A Hughes, que recentemente pagou ágio de mais de 3,5 mil% por uma posição orbital brasileira, não está apenas interessada em comercializar seus transponders para provedores de serviço, como vinha fazendo até então com seus outros satélites. Conforme fontes do mercado e do governo, ela está mirando para o Brasil também com a intenção de prestar serviço para o cliente final de TV por assinatura e de banda larga. Tanto que a empresa norte-americana já está em negociações com os programadores brasileiros, para colocar os canais locais em seu line up, informam as fontes.

 

O grupo que controla a Hughes tem experiência no mercado de TV paga em outros países. Charles Ergen, chairman e maior acionista da Echostar, que por sua vez é a principal controladora da Hughes, tem sob sua batuta uma operadora de DTH chamada Dish. A Dish disputa o mercado de TV por satélite norte-americano com a Direct TV, que é a controladora da Sky brasileira.

 

Talvez esse emaranhado de posições de controle possa explicar a acirrada disputa travada no leilão das posições brasileiras de satélite promovido pela Anatel, quando Hughes (Dish) e Sky (Direct TV) travaram uma acirrada disputa pela primeira posição colocada à venda ( a de 45º W), com a desistência da operadora de TV paga depois de quatro rodadas de repiques de preço.

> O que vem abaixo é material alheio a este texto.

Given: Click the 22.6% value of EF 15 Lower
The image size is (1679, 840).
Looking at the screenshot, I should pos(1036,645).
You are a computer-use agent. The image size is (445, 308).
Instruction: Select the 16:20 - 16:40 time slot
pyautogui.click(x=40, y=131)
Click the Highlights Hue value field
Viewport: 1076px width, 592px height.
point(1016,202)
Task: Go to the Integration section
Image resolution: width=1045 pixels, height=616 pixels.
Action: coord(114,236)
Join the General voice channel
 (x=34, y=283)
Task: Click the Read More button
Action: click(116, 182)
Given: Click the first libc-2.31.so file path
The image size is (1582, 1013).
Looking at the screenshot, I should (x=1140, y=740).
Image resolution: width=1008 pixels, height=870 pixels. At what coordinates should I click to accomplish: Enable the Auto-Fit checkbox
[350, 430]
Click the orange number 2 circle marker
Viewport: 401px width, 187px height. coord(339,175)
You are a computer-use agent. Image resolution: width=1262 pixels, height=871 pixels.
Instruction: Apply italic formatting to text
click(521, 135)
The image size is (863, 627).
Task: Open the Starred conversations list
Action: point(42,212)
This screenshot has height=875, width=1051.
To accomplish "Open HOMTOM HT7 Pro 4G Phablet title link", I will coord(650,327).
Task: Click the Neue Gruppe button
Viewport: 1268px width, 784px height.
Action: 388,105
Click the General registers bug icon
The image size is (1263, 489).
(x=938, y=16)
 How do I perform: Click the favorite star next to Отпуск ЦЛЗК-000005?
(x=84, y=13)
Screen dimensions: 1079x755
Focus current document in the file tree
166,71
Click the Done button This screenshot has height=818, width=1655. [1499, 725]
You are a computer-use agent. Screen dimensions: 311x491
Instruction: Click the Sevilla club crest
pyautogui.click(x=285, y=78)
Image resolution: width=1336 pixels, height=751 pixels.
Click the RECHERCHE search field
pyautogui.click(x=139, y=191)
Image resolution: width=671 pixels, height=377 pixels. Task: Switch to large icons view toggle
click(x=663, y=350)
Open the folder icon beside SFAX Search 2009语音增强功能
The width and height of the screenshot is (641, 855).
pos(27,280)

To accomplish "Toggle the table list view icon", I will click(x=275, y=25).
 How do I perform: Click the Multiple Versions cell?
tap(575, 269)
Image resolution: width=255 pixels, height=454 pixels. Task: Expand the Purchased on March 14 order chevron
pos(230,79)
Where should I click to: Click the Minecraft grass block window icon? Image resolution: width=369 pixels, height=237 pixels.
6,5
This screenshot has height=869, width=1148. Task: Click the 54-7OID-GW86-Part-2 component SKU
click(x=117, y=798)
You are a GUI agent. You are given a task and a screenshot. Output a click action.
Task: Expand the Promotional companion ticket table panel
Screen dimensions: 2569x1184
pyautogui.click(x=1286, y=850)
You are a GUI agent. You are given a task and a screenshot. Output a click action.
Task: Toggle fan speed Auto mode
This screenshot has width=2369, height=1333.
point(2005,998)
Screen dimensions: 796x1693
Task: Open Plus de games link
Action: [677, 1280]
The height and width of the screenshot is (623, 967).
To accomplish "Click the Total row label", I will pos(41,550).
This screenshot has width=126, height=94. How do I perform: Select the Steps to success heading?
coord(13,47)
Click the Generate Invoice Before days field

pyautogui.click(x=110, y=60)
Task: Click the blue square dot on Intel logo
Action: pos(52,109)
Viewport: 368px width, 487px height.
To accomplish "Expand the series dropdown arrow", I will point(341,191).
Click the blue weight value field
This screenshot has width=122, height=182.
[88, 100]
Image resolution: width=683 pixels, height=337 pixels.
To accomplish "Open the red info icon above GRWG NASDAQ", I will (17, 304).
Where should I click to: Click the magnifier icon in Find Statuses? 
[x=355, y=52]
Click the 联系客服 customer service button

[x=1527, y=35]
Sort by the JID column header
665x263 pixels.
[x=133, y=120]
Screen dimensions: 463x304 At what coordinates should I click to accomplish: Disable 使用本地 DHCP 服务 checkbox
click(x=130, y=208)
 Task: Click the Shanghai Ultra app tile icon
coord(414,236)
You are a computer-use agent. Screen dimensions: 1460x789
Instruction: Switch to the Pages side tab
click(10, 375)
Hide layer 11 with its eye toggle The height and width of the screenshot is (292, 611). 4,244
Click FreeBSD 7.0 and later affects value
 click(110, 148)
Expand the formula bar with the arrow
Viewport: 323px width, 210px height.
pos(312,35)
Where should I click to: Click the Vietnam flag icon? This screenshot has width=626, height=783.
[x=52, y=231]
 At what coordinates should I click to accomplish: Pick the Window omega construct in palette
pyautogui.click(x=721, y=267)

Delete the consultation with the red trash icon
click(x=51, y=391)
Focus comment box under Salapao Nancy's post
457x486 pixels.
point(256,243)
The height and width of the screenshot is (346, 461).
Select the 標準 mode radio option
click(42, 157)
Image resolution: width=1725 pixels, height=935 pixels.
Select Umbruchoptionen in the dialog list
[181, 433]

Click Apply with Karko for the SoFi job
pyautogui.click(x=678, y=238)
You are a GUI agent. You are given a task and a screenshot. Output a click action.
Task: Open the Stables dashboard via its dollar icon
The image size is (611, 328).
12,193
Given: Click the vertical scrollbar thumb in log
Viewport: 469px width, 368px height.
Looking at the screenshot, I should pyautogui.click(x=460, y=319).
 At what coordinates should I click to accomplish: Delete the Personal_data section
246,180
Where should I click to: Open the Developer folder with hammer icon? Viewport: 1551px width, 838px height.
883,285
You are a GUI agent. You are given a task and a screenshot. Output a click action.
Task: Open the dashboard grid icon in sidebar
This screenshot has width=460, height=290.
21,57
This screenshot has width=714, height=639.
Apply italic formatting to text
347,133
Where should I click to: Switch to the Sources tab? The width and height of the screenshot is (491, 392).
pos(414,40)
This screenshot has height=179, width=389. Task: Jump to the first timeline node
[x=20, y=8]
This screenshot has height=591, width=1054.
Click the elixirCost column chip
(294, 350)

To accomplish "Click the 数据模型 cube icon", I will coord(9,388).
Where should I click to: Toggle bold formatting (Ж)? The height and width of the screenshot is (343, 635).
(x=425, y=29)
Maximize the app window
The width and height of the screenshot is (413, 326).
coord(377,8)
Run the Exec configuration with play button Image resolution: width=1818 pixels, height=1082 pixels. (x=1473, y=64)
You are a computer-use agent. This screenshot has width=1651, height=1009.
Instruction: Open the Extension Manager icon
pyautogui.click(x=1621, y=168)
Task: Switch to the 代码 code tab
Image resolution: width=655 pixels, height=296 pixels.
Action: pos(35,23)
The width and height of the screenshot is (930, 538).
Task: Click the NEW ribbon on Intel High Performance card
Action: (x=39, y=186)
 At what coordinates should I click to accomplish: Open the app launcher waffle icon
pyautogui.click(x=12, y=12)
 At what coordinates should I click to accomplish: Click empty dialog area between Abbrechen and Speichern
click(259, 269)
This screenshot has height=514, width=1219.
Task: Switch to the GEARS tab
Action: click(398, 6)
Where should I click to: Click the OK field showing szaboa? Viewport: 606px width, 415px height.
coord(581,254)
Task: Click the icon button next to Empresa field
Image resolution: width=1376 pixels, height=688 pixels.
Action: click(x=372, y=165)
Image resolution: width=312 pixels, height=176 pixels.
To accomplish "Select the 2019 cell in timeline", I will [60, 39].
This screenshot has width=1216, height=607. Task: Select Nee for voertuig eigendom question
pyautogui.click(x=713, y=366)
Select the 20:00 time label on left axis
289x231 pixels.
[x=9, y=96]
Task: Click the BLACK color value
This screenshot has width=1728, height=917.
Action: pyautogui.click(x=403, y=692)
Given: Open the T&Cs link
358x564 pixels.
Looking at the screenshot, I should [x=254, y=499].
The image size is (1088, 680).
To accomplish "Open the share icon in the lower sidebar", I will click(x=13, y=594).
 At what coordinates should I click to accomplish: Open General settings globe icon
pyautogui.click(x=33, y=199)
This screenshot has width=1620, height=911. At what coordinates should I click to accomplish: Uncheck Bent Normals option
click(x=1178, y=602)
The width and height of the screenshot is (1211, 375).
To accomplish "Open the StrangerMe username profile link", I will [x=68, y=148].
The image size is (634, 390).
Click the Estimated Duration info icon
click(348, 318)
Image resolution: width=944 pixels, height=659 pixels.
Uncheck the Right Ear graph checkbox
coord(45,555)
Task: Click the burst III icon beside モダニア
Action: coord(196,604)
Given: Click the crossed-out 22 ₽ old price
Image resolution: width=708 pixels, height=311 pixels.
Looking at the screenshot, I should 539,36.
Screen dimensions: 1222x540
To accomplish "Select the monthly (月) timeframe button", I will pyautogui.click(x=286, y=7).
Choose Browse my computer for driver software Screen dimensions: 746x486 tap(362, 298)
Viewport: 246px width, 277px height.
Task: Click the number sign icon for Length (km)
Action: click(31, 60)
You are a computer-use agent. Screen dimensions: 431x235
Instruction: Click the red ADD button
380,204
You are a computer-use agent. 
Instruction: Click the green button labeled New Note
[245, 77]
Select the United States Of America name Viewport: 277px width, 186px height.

A Hughes acabou levando a posição por R$ 142,2 milhões, ágio de 3,575%.

PUBLICIDADE

 

Parfa entrar no mercado brasileiro, a Hughes irá contar com outros satélites  que já iluminam o território nacional, e no primeiro momento, irá usar as suas frequências Ku para a oferta dos serviços de banda larga. Dentro de três a quatro anos (prazo que leva para a construção e lançamento de um satélite) o satélite que irá ocupar esta posição recém adquirida irá ter também banda Ka, que está virando a coqueluche do momento para a oferta de mais velocidades na comunicação de dados e que deverá também ser usada pela empresa para o atendimento do cliente brasileiro.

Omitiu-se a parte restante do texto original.